**Written task A:**
In the Llama 2 setup post, rewrite the part from "Installation oobabooga" to "to the framework.", putting "Debian" in place of "Ubuntu".
**Written task B:**
Answer these questions from the Llama 2 setup post:
(i) Which framework did the writer choose for running the model locally?
(ii) From which site could the Llama 2 models be downloaded after signing up with META?
(iii) On what operating system was the framework installed?

**Passage shown:**
.....

I always wanted to try a Llama model of META and with the release of Llama 2 it was then so far that I went on the search how I can set up this on my computer locally. There are several guides but the best framework I could find was oobabooga which is also opensource. After I decided on the framework I had to decide which Llama 2 model to test. I decided to use the model Llama-2-13B-Cha, because it fits into the memory of my NVIDIA A6000 graphics card. I signed up with META to get access to the current Llama 2 models. Because that way I could then download them from Hugging Face. In the end I chose the model TheBloke_Llama-2-13B-Chat-fp16 which I could easily download via the web interface of the oobabooga framework.
But now enough introduction and let’s start with the description of the installation of the necessary components.
Installation oobabooga
I have installed the oobabooga framework on an Ubuntu system and use as written in the beginning a NVIDIA A6000 graphics card in which I can load the Llama 2 model.
Here is the GitHub page that leads you to the framework.

.....

**Data excerpts:**
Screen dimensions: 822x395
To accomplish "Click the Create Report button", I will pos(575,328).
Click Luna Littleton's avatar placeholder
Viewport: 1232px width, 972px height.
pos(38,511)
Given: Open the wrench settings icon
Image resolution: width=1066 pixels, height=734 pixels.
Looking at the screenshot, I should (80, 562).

.....

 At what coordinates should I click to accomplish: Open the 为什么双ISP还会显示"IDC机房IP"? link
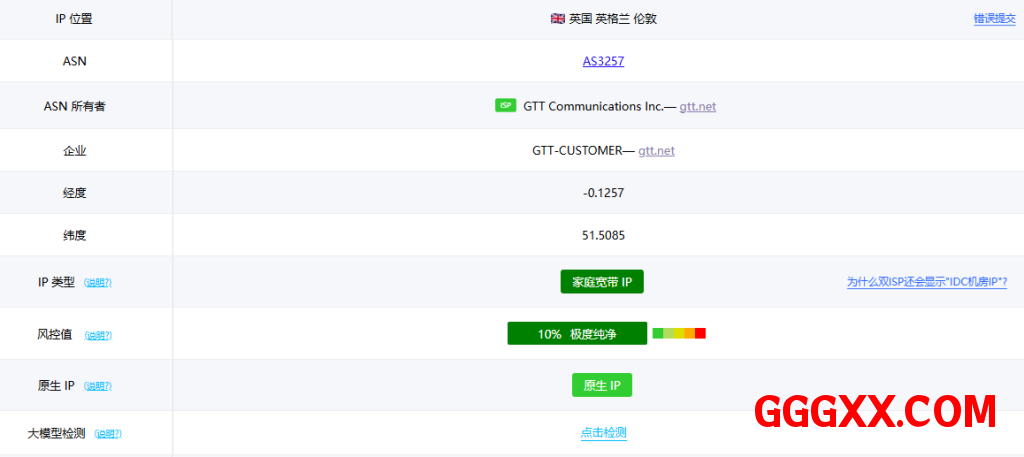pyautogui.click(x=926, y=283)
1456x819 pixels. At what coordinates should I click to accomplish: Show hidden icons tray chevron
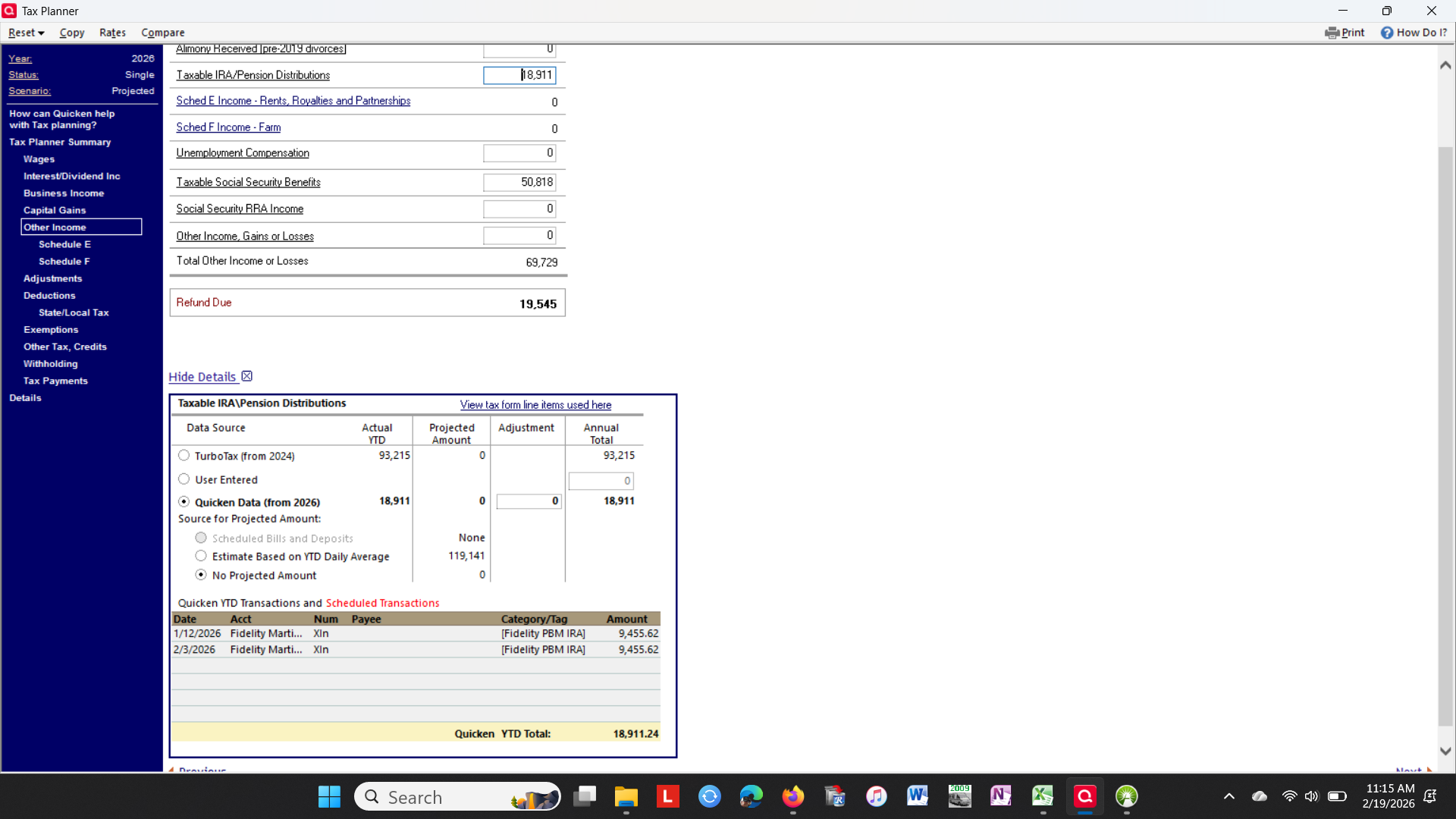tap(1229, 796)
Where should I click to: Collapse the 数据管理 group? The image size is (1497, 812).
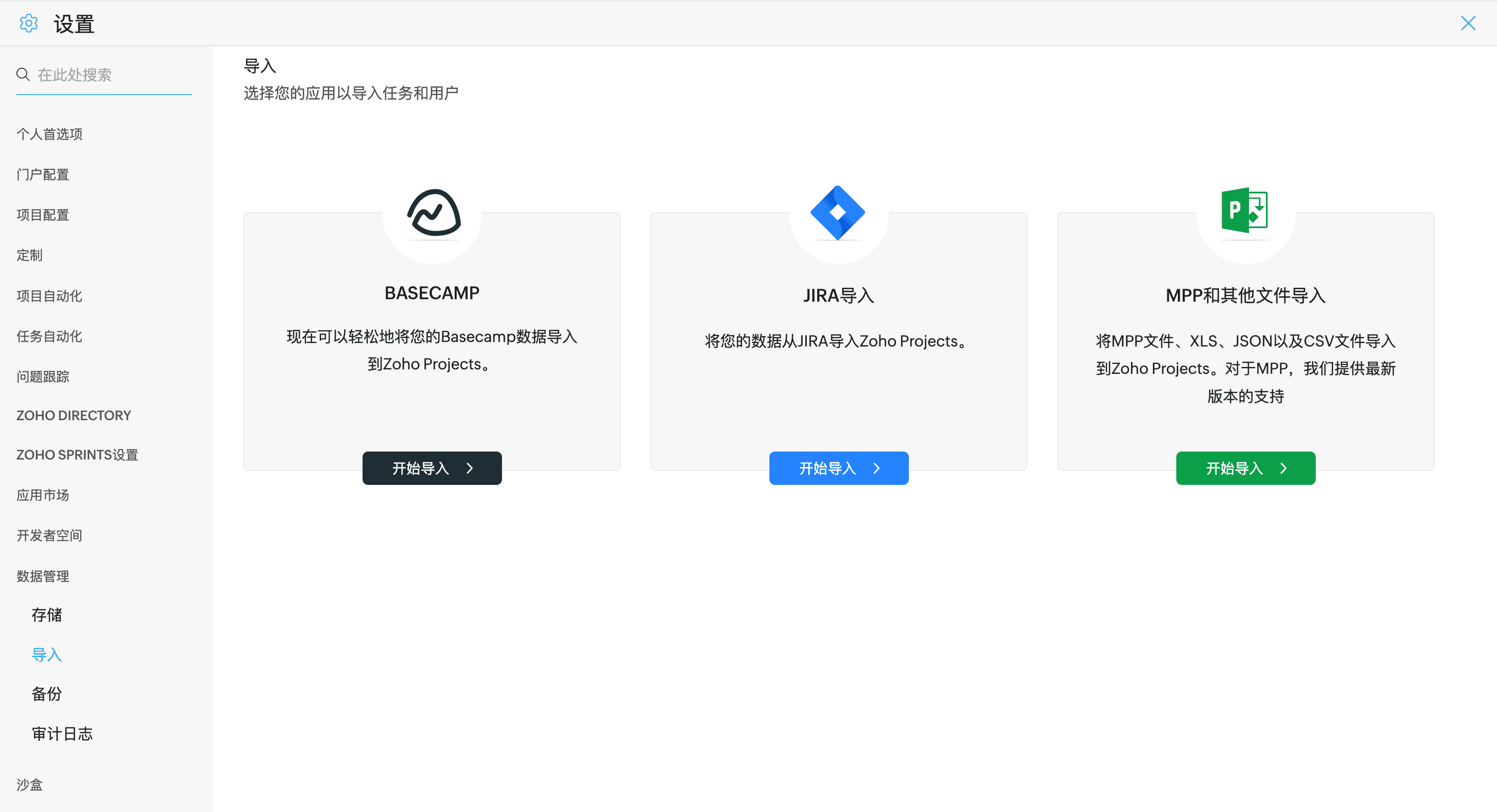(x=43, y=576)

.....

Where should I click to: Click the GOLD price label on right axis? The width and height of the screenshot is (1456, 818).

.....

**Task response A:**
Installation oobabooga
I have installed the oobabooga framework on an Debian system and use as written in the beginning a NVIDIA A6000 graphics card in which I can load the Llama 2 model.
Here is the GitHub page that leads you to the framework.

**Task response B:**
(i) oobabooga
(ii) Hugging Face
(iii) Ubuntu